The textures in Figure 1 illustrate that the estimated slopes are not totally accurate. The steep positive slope in particular seems smaller than the true positive slopes in the data, while the shallower negative slope seems better represented.
Figure 2 illustrates a more difficult test dataset, a ``CMP gather'' overlain by upward-sloping linear ``noise.'' Notice that some regions of the data contain either one signal or the other. My slope estimation program, through the use of mask operators, allows the user to specify regions where only one slope is present in the data. In those regions, I use Claerbout's 1992 univariate ``puck'' method to estimate that single slope.
We notice some discontinuity in the textures in Figure 2 at one-slope/two-slope boundaries in the data. My two-slope algorithm slightly underestimates the positive ``noise'' slope, while in some sections of the data, it overestimates the magnitude of the ``CMP gather'' slope. Still, the general trend of both slopes honors those present in the data.

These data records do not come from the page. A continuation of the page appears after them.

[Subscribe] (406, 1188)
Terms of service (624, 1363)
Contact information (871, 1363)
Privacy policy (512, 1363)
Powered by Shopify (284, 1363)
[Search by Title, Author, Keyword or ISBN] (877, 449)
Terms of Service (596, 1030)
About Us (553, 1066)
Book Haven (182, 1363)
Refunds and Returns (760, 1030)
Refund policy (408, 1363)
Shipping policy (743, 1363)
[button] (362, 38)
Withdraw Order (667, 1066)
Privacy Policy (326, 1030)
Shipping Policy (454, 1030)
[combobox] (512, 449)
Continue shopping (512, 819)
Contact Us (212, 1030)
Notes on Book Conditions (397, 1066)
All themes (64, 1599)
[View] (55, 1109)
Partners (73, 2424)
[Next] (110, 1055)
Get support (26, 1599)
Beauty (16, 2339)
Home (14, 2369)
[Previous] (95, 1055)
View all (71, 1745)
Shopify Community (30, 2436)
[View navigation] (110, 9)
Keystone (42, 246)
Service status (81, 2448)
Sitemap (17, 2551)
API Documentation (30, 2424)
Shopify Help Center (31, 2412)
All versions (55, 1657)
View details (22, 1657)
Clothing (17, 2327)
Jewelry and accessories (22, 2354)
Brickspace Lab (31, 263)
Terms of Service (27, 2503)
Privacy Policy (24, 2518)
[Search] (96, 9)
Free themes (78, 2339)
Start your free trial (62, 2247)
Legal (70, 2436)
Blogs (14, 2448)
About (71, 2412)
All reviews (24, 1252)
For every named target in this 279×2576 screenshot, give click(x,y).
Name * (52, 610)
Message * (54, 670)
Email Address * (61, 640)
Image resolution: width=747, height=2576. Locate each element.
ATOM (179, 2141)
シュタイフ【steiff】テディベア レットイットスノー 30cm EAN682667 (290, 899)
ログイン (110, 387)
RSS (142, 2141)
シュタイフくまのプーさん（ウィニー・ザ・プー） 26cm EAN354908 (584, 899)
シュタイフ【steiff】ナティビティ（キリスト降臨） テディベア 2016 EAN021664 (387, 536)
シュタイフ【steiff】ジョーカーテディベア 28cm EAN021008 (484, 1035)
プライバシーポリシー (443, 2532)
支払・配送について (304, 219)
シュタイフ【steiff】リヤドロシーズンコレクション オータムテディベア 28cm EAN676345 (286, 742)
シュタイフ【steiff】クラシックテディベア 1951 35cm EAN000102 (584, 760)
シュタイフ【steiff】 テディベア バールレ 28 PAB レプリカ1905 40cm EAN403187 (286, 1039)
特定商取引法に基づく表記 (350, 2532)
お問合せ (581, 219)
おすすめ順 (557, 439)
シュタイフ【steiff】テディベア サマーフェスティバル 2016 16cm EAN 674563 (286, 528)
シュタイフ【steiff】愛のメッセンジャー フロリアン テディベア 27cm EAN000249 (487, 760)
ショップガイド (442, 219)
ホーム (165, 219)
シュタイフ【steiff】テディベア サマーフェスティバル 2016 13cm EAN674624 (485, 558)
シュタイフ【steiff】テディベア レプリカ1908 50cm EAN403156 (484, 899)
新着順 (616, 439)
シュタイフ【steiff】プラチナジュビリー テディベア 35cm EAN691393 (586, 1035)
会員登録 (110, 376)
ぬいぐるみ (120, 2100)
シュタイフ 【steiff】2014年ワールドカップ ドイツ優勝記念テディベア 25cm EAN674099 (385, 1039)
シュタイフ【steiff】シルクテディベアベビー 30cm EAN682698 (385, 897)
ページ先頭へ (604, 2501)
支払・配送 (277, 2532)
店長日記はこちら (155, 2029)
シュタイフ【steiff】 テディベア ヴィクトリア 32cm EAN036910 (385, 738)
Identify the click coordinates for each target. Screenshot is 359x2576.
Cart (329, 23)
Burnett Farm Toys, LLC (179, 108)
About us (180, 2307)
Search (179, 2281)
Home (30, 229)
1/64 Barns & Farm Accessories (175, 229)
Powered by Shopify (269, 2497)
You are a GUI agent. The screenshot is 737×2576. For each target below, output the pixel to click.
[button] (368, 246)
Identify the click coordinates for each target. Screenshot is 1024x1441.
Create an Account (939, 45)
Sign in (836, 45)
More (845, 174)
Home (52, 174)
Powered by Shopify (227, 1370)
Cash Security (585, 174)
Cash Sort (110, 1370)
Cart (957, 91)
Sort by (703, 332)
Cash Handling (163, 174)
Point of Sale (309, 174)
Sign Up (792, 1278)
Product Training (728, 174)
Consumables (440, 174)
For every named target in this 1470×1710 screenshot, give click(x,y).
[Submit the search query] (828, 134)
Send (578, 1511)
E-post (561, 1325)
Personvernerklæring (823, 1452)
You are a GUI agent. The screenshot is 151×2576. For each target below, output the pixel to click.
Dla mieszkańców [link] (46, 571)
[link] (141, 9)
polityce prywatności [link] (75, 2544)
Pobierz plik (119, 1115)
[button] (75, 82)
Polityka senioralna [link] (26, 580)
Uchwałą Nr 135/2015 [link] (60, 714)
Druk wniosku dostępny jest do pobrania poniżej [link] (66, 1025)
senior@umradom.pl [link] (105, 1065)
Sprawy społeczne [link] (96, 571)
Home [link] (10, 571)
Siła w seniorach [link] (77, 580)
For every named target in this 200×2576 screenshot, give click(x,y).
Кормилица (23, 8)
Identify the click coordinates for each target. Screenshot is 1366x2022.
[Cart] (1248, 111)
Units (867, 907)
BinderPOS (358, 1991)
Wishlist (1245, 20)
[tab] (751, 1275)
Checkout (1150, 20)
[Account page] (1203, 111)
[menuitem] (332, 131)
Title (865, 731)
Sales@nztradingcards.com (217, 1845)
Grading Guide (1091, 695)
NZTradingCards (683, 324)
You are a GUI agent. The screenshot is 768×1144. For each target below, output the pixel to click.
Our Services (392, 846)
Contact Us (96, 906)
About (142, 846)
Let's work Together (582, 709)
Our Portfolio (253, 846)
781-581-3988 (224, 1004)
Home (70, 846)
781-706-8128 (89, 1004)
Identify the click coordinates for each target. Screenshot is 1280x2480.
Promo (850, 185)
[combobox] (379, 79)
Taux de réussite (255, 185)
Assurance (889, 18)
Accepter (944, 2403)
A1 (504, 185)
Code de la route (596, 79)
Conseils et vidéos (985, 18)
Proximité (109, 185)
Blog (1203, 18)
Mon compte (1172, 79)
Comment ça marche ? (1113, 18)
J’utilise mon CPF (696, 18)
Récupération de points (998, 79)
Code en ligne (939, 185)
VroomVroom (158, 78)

At the right and bottom edges of the estimated slopes in Figure 2, notice the constant-valued regions. Because the finite-difference templates of equation (7) run off the right and bottom edges of the data, the slope cannot (easily) be computed in these regions. In this case, the slope remains unchanged from the starting guesses, which in this case were -0.5 and 0.5. We expect the estimated slopes to exhibit some sensitivity to starting guess. I have experimented qualitatitvely, and indeed found some sensitivity, though it is not generally severe.